In 2015, the U.S. Supreme Court in Obergefell v. Hodges settled a decades-long national debate over the legality of same-sex marriage. Since Obergefell, however, local and state legislatures in conservative and mostly rural states have proposed and passed hundreds of anti-LGBTQ bills. Obergefell may have ended the legal debate over same-sex marriage, but it did not resolve the cultural divide. Many rural Americans, especially in predominately white communities, feel that they are under attack. Judicial opinions and legislation protecting LGBTQ people from discrimination are serious threats to rural dwellers because they conflict with several core tenets of rural identity: community solidarity, self-reliance, and compliance with religiously informed gender and sexual norms. This conflict is amplified by the relative invisibility of gay and transgender people who live in rural areas, and the predominantly urban media representations of gay and transgender people. In several respects, the conflict is merely perceived and is not real. It is at these junctures of perceived conflict that we can draw important lessons for bridging the cultural divide, thereby protecting LGBTQ people across geographic spaces.

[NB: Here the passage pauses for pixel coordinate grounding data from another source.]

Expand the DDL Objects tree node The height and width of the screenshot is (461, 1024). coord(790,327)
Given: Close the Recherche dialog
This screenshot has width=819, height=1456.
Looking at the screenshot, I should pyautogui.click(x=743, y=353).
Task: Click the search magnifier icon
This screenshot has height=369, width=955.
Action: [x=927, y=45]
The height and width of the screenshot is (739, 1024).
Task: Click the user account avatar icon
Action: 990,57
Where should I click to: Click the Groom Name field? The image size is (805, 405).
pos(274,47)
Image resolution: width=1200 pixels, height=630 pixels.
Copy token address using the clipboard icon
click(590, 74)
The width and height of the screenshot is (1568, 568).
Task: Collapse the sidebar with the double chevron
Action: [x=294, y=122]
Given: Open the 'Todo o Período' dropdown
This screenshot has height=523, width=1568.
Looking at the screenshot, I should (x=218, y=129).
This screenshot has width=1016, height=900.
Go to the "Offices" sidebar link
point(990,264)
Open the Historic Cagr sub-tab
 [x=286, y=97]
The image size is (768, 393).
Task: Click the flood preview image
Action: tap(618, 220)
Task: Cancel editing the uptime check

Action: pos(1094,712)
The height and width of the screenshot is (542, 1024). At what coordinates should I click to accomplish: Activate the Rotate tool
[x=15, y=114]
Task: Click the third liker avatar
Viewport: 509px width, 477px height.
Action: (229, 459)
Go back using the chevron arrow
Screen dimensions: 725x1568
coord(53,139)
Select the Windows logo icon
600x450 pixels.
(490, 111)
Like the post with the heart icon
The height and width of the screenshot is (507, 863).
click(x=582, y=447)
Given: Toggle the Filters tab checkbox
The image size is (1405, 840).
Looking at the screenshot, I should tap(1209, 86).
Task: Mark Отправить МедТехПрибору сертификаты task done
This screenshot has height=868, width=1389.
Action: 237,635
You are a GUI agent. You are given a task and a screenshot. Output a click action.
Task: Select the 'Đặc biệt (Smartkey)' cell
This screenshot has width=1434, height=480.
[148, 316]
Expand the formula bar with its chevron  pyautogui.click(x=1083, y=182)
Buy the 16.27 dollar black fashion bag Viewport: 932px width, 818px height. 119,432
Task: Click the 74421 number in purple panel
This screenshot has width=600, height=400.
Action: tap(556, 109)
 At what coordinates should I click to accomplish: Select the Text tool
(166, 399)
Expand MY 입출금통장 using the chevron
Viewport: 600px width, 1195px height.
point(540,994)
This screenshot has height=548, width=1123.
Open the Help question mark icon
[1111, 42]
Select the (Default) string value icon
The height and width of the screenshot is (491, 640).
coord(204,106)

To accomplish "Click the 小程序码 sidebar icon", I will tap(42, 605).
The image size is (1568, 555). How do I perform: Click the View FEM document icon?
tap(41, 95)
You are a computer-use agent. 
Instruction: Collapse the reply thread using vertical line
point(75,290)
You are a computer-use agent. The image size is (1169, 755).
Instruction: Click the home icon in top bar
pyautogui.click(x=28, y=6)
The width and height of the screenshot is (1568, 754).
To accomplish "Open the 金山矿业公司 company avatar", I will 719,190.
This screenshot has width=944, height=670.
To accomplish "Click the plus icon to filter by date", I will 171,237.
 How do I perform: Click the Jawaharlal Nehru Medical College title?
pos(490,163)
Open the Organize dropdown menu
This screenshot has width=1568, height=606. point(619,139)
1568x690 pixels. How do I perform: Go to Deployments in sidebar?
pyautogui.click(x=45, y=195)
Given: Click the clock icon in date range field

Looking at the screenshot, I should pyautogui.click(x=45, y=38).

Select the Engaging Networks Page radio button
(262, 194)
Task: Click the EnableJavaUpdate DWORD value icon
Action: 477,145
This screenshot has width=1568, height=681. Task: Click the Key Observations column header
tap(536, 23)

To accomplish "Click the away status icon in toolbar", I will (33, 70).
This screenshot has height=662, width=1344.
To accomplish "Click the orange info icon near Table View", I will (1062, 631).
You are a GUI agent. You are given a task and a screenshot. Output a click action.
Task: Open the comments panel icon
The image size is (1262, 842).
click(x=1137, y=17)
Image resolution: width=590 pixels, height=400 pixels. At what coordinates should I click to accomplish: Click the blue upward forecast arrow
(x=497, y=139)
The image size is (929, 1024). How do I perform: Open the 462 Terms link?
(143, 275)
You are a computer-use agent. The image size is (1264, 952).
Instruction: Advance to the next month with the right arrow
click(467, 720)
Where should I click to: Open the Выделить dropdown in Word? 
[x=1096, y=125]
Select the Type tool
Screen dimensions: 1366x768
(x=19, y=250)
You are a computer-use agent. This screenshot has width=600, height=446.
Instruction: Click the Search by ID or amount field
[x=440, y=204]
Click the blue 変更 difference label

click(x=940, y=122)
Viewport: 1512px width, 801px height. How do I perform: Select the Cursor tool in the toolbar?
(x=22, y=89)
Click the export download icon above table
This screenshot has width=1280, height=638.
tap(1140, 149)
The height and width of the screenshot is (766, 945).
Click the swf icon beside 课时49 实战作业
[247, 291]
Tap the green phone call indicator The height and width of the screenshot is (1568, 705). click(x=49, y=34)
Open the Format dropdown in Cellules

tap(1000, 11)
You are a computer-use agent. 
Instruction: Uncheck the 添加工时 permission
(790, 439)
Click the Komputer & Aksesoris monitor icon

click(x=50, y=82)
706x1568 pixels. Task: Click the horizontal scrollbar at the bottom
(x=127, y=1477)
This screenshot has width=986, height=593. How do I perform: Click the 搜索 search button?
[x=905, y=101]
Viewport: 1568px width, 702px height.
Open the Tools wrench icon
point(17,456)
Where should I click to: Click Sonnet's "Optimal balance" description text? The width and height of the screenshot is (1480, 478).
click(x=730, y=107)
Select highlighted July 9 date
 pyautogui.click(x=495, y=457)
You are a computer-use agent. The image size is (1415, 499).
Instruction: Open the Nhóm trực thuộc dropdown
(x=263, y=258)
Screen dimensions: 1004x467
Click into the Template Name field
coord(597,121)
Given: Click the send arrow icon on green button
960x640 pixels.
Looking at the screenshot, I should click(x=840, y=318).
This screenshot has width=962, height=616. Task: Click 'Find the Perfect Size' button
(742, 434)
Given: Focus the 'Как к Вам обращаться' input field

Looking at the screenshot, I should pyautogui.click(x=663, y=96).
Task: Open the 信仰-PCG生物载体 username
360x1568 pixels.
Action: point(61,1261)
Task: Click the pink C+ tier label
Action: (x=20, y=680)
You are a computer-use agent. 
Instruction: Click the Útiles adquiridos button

This Article examines the sources and modern manifestations of rural LGBTQ resentment to provide foundational insights for the ongoing fight to protect all vulnerable minorities. Pro-LGBTQ legislation and judicial opinions symbolize a changing America in which white rural inhabitants see their identities disappeqaring, devalued, and disrespected. The left, popularly represented in rural America as a group of urban elites, characterizes anti-LGBTQ views a bigoted, and many people in small towns feel victimized by this criticism. Drawing on a robust body of social science research, this Article suggests that these feelings of victimization lead to resentment when outside forces, like federal judges and state and big-city legislators, tell rural Americans how to act, think, and feel. Rural Americans resent "undeserving" minorities who have gained rights and recognition, in contrasts to the identities of, and at the perceived expense of, white, straight, working-class prestige. They resent that liberal, largely urban outsiders are telling them that they must change who they are to accomodate people they perceive as unlike them. Opposing LGBTQ rights is thus one mechanism to protect and assert rural identity. It is important to unearth and pay attention to white rural anti-LGBTQ resentment in the post-Obergefell era because it is part of a larger force animating conservation politics across the United States.